On December 21st, the Sun’s rays shine more directly on the southern Hemisphere and the “effective equator” is the Tropic of Capricorn at 23.5 degrees S – hence this is the height of southern Hemisphere summer. On June 21st, the Sun’s direct rays shine more directly on the northern Hemisphere and the “effective equator” is the Tropic of Cancer at 23.5 degrees N – hence this is the height of northern Hemisphere summer.
In truth, the peak temperatures in each hemisphere typically occur about a month after the summer solstice (July in the NH and January in the SH) and coldest temperatures typically occur about a month after the winter solstice (January in the NH and July in the SH). This is because both heating and cooling are not an instantaneous function of radiation but also a function of the heat capacity of air and the “memory” in the system. Water temperature maxima and minima tend to be even more delayed because water has a much higher heat capacity than air – so northern hemisphere sea temperatures typically peak in late August or early September and reach their coldest levels around late February/early March. The reverse is true for the southern hemisphere.
Because of the effect of the tilt of the Earth’s axis, there are considerably larger changes in solar intensity over the course of the year at high latitudes than at low latitudes. This tends to translate to a much larger annual range of temperatures at high latitudes than at low latitudes. The intensity of solar radiation is a function of the cosine of latitude. While atmospheric movements distribute heat from areas of high solar heating to areas of low solar heating, the direct incident radiation has a significant impact on the observed temperature.
Consider the following cities in the Northern Hemisphere: Niamey, Niger (latitude 13N), New York, US (latitude 41N) and Yakutsk, Russia (latitude 62N). At noon on June 21st, the “effective latitude” of Niamey is 13N-23.5 = 10.5S, whereas for New York, it is 41N-23.5 = 17.5N, and for Yakutsk, it is 62N-23.5 = 45.5N. At noon on December 21st, the “effective latitude” of Niamey is 13N+23.5 = 36.5N, whereas for New York, it is 41N+23.5 = 64.5N, and for Yakutsk, it is 62N+23.5 = 85.5N.
Average summer high temperatures in Niamey are in the mid-90s F or about 35C and winter low temperatures are around 60F or 15 C. The hottest time of year is actually in April May – when daytime high temps typically reach over 40C or the mid to upper 100s F.

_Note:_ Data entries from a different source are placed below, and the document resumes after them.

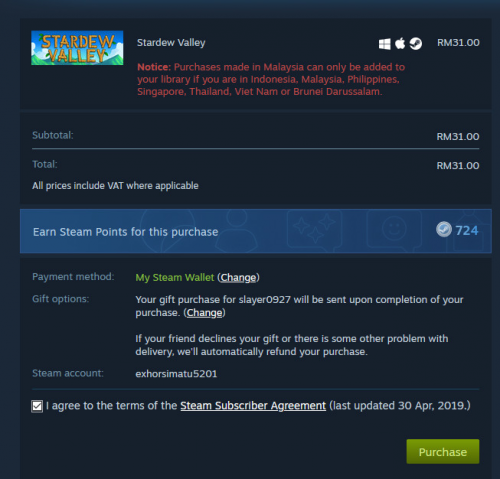The width and height of the screenshot is (500, 479).
Task: Click the Windows platform icon
Action: (x=384, y=44)
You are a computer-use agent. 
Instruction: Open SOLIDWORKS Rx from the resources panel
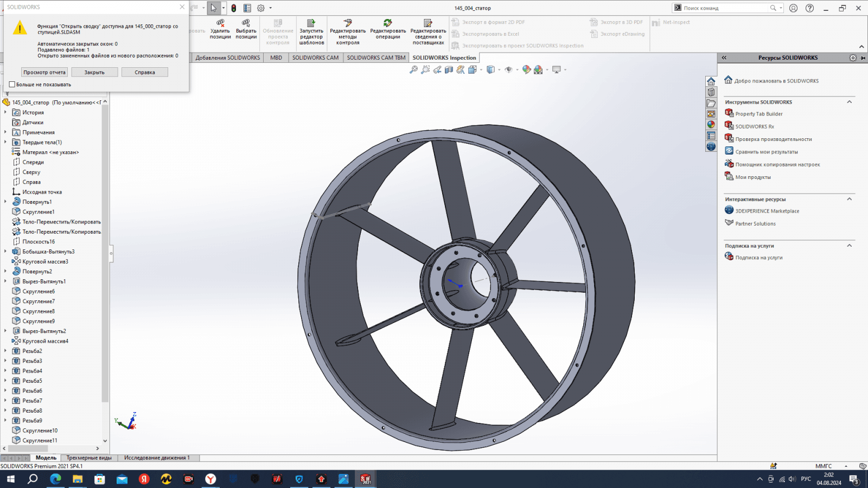click(x=754, y=126)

In New York, an average summertime high temperature is in the mid-80s F or around 30C and the average nightime lows in winter are in the low 20s F or around -5C. In Yakutsk, which is one of the coldest cities in the world, the summer time high temperatures average in the upper 70s F or around 25C (and there have been temperatures as high as 100F recorded there), but the average winter time lows are in the -50s F or around -45 C. The record coldest temperature in Yakutsk was -64 C or -84 F.

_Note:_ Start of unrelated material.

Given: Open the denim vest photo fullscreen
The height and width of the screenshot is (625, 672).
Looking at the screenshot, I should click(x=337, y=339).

In addition to having an important control on the intra-annual variation of temperature, the pattern of seasonality also has a significant impact on the pattern of wet and dry cycles – particularly in the tropics. The seasonality of rainfall in the subtropics, mid-latitudes and high latitudes is heavily influenced by large scale frontal systems, blocking high pressure systems and deviations in the jet stream which are covered in more depth in other sections of this website.

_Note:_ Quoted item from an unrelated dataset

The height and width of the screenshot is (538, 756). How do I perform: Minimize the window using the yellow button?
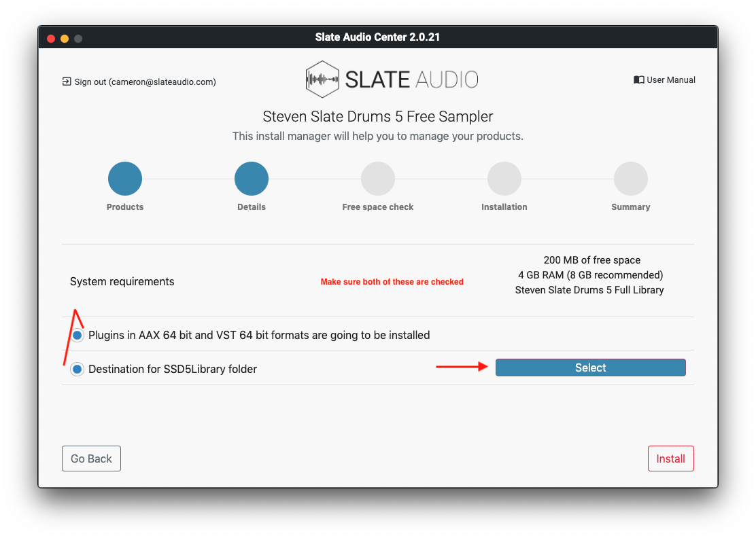tap(65, 39)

But in the deep tropics, there is a seasonal zone of intense precipitation known as the intertropical convergence zone or ITCZ – which is where localized heating causes air to rise, moisture to reach it’s condensation level and to rain heavily. Surface flow both to the north and south of the ITCZ “converges” towards the ITCZ, but the seasonal position is dictated by the seasonality of the Sun’s direct rays. The ITCZ is in its most northern position at the height of northern hemisphere summer and in its most southern position at the height of southern hemisphere summer and is near the equator in the seasons closer to the equinoxes. As a result, for many arid, semi-arid and seasonal climates in the tropics that are very close to the equator (within about 10 degrees of the equator), there is a “bimodal” precipitation pattern with two peak rainy seasons and two dry seasons. In contrast, regions further from the equator (10-25 degrees away from the equator) tend to have a unimodal rainy season with one wet season when the ITCZ is in one hemisphere or another and a dry season when the ITCZ is in the other hemisphere.
Climatology
The “climatology” of a region refers to its long-term aggregated statistics of temperature, rainfall, snowfall, windiness, etc.. This is always seasonally dependent, but is also changing as the climate itself changes. As has been discussed on this page and others, latitude has a very significant effect on overall temperature climatology, with lower latitudes generally being warmer than higher latitudes. Other factors, such as those discussed on the regional climate page (elevation, positioning with respect to mountains, prevailing winds, and position in continental interiors or near the coast) also have an important effect on overall temperature and precipitation. Precipitation’s variability with latitude and season is more complex – there are comparatively dry areas in the subtropics and the poles, a mixture of climates and seasonalities in the mid-latitudes and a zone of heavy rainfall in the deep tropics.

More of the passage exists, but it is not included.